Schmitt, whose own struggles to follow the Sunshine Law have been well documented, alleges that the school board nonprofit is a “quasi-public” body and is failing to produce documents related to advice offered to school districts regarding mask mandates. For his argument, Schmitt relies on an old attorney general opinion issued by William Webster more than three decades ago.

Attorney general opinions aren’t like Supreme Court decisions. They aren’t legally binding. But they offer important advice, generally to state lawmakers, to help guide them as they write new laws. Most attorneys general throughout Missouri history — Democrats and Republicans — have issued dozens of such opinions, taking their job seriously and providing important guidance to elected officials in the state. Webster, for instance, issued 72 such opinions in 1988, the year of the school boards association opinion.

Schmitt, who is spending most of his time these days running for the Republican nomination for the U.S. Senate, prostrating himself at the feet of former President Donald Trump as he begs for his endorsement, doesn’t take his job seriously.

In the more than three years that he has been attorney general, he’s issued one such opinion. That’s one more than his predecessor, fellow ladder-climber Josh Hawley, wrote during his brief two-year stint in office before he became a U.S. senator.

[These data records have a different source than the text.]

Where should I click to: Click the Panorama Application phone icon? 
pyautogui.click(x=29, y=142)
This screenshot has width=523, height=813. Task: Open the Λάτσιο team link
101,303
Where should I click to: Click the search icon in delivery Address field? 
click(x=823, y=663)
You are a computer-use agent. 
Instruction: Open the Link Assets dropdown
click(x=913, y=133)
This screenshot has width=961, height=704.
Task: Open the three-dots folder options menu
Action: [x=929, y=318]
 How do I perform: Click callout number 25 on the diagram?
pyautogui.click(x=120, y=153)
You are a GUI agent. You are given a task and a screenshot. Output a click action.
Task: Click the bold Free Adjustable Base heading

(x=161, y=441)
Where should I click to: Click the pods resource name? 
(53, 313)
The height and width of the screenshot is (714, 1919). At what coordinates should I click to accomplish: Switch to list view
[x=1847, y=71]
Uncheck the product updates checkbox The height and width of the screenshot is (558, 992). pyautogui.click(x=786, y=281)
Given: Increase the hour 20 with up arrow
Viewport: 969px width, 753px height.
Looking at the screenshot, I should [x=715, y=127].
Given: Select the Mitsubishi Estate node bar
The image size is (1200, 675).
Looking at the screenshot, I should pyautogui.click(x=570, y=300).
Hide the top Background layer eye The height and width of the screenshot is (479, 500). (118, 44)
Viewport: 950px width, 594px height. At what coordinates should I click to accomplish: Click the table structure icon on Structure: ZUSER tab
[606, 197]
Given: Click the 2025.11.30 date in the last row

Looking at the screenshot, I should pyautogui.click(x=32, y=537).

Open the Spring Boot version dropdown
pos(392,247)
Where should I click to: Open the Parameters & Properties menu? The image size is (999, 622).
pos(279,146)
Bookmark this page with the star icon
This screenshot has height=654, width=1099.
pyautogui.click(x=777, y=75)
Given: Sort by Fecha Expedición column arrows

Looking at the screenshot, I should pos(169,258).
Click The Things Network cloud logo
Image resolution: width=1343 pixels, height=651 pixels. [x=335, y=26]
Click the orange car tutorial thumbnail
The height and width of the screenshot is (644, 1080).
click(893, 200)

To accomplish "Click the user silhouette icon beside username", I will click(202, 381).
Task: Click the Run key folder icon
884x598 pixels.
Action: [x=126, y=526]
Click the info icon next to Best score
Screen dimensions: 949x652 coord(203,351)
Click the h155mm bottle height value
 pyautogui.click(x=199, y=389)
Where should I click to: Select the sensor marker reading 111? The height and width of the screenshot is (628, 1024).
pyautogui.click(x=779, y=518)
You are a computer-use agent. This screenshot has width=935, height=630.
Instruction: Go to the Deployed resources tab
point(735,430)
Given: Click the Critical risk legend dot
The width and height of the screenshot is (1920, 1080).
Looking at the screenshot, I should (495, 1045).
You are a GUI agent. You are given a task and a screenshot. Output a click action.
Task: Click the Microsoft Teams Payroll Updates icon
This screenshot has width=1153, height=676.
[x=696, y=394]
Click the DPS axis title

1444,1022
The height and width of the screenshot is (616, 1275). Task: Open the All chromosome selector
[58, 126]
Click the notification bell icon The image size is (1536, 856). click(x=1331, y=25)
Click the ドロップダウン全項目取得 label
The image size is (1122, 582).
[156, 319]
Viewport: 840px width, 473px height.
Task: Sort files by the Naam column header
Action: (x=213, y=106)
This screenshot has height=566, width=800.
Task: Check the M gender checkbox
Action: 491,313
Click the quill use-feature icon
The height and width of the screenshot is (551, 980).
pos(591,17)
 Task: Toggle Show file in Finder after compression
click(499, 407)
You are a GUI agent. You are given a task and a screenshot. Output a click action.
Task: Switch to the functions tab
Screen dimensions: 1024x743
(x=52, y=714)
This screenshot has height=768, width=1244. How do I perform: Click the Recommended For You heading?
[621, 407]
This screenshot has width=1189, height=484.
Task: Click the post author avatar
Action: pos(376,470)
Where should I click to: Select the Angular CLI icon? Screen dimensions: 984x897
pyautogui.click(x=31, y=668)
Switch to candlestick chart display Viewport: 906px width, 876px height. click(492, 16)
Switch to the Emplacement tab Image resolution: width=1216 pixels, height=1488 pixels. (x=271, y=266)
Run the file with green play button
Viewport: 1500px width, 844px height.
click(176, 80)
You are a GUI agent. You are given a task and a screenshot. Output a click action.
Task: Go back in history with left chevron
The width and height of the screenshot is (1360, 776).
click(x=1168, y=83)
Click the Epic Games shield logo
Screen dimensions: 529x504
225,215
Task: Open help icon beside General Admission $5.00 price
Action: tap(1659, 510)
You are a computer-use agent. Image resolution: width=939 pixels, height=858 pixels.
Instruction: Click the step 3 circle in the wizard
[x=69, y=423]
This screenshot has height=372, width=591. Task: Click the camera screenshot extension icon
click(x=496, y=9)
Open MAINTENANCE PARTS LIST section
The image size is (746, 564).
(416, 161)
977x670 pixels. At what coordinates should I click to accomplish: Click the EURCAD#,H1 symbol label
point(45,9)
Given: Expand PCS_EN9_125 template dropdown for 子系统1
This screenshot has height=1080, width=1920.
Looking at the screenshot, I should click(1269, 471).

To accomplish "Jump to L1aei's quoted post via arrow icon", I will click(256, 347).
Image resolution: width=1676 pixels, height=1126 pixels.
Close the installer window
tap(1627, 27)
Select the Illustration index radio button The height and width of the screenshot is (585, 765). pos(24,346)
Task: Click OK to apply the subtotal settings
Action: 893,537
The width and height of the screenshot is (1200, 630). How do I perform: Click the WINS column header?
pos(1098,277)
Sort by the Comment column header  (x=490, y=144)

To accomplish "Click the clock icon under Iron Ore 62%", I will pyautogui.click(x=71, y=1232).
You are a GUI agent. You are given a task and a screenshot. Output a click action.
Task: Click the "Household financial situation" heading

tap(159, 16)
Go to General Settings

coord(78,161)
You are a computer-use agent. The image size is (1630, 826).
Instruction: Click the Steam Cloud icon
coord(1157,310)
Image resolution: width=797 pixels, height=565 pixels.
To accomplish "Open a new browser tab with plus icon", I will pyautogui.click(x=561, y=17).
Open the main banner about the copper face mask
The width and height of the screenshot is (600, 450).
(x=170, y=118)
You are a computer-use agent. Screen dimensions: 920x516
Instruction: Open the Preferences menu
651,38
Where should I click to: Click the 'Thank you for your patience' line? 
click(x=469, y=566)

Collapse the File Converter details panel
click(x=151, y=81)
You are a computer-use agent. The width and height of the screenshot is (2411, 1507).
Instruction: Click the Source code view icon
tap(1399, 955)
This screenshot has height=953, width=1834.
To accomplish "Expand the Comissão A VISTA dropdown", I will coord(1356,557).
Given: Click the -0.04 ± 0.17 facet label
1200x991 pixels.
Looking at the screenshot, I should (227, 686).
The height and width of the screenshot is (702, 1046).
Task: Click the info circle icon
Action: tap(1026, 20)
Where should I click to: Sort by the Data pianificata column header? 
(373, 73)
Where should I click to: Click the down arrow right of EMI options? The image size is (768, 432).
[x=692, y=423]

State Rep. Peter Merideth, D-St. Louis, is still waiting for the opinion from Schmitt that he sought. It was on the Sunshine Law, the very topic of the attorney general’s most recent lawsuit. In 2019, after I wrote about Merideth’s constituents having their names and addresses stolen by a public interest group sending fake emails to state lawmakers, the state representative asked Schmitt whether it was legal for House members to redact people’s personal information on correspondence with lawmakers.

House Republicans, after voters passed a constitutional amendment requiring them to follow the Sunshine Law, had passed their own rule allowing the redactions.

Merideth, who is also a lawyer, believed the state constitution trumped the House rule. He asked Schmitt for an opinion on the matter. He never got an answer. Schmitt’s office, at the time, told me that it was “rare” for the office to issue a formal legal opinion.

Well, it wasn’t in Webster’s time. Or in former Attorney General Jay Nixon’s time. Or in former Attorney General Chris Koster’s time. Only Hawley and Schmitt have eschewed the part of the job that has long been a staple for attorneys general.

In Schmitt’s case, it’s easy to see why. He’s so busy filing frivolous lawsuits that don’t even pass the legal smell test that it would be almost a waste of time for him to put his name on any formal legal opinions.

Merideth may yet get an answer to his question on the House rule allowing an obfuscation of the Sunshine Law. In 2019, St. Louis lawyer Mark Pedroli, and his Sunshine and Government Accountability Project, sued the House, alleging their rule was unconstitutional. Schmitt isn’t defending the House in the case, because he personally wrote the letter to Gov. Mike Parson that helps make Pedroli’s case. That letter wasn’t a formal attorney general opinion either, but it suggested the governor should stop doing the same sort of redactions the House was performing.

“All of these communications are open. That is the law of the land,” Pedroli said recently, during a hearing before Cole County Circuit Court Judge Jon Beetem. “House Rule 127 is a direct violation of the constitution. It’s obvious and everybody knows it.”

Even, perhaps, the state’s attorney general. Just don’t expect him to issue a formal opinion about the issue.